Which is why I am so totally thrilled to announce that Jaisey will be participating in our 2nd Heal the Divide online residency! I’ll be sharing Jaisey’s first Heal the Divide play next week, but you don’t have to wait that long to get to know more about this talented and creative human.  Check out my interview with Jaisey below.


What about our Heal the Divide project captured your interested/why did you decide to participate in this initiative?  What questions, as a playwright, are you most drawn to explore in your work?

A ‘Fermat’s Last Theorem’
short scene answer attempt

(to save time so folks might
spare a few moments more
for perusing Protest Play PDFs),

re: why
/ from whence these
/ my words.

At Rise:

A woman
reads

the (mortally?) wounded
world around her.

It does not
compute.

She studies
the Story Math
of History:

“Who lives, who dies,
who tells [the] story”
called History.

The Subtractors
/ Silencers.

The Subtracted
/ Silenced.

Specifically:

The Indigenous
Silenced.

She receives
via internet

an invitation to
add three gatherings
of words to the

Healing

the Divide
equation.

She decides
to write
three letters

To History
/ To Whom

It May
Concern.

To the
Gates
keepers.

From
Allies

of the
Indigenous

‘Gates
Kept’.

She writes.
She writes.
She writes.

What areas of concern in your community do you find yourself curious about or interested in considering for this project?

I currently live in LA which has the largest urban population of Natives in the U.S. Most of my words speak from an Indigenous perspective.

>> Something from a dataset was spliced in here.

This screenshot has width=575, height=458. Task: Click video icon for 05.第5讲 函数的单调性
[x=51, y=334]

There have been a lot of discussions lately about what artists can do to “make a difference” in light of our current political spectrum.  What do you think we can (or should) do?

Dear Artists.

Hearts
forward.

Heads
high.

Courage, my
friends,

as we try
to help
write

a more just
and tolerant
world worthy

of our children’s
bright promise.
And of theirs.

And hope.
Always, forever
remember: Hope.

My words and I
stand this ground
beside you.

May we
find ways

to walk
together
in Beauty

this
belovèd
ground.

XoXo,
Planet Nine

Are you engaged in any other organizations fighting for change or progress that you want to give a shout out to?

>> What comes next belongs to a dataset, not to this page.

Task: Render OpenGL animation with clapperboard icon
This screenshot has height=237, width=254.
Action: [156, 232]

Some hashtags for movements of interest and action, mostly through writing and staging plays:

#AfterOrlandoPlays
#BlackLivesMatter
#ClimateChangeTheatreAction
#ICantBreathe
#InsteadofRedface
#NoDAPL
#StandingRock
#WaterIsLife

What did you take away from reading the plays from our first residency?

Intriguing range of perspectives and approaches from the resident playwrights. Also fascinating: the college Heal the Divide on Campus initiative. I hope we online folks might have the chance to read some of the students’ efforts.

More About Jaisey:

Jaisey Bates, a misplaced Maine-iac in LA, writes and performs with her nomadic multicultural theater company, The Peoplehood. LA and NYC venues for her words have included the Agüeybaná Book Store, Art/Works, Eclectic, EST/LA, Lounge, Naked Angels, Native Voices at the Autry, Open Fist, Performance Loft, Playwrights’ Center Stage, Samuel French Bookshop, Studio/Stage, Unknown and Victory theaters. Her words have enjoyed road trips to several states and teleportation to Canada and the UK. Her full-length plays include The Day We Were Born, RUN, This Radiant Wasteland, and Variations in the Key of White.  Real Time, her fancydance variation on Whitman’s Leaves of Grass, is The Peoplehood’s Menu of Performance Possibilities, an ever-evolving multitude of mix-and-match short plays and spoken word pieces. Her motto is “Have Words. Many Words. Many, many Words. Will travel.” Her education includes Georgetown’s School of Foreign Service, American University in Cairo (Fulbright/Johns Hopkins SAIS) and Loyola Marymount (MA in English). She wrote a blog, “Native communities and climate change, center stage”, for the HowlRound’s ‘Theater in the Age of Climate Change’ series. She tends to speak of herself in the 3rd person. She also answers to the name Planet Nine. She is very grateful to Brilliant Words Warrior Woman Tiffany Antone for this chance to work toward Healing the Divide. She hopes with all her heart that we will learn to walk in beauty this beloved ground.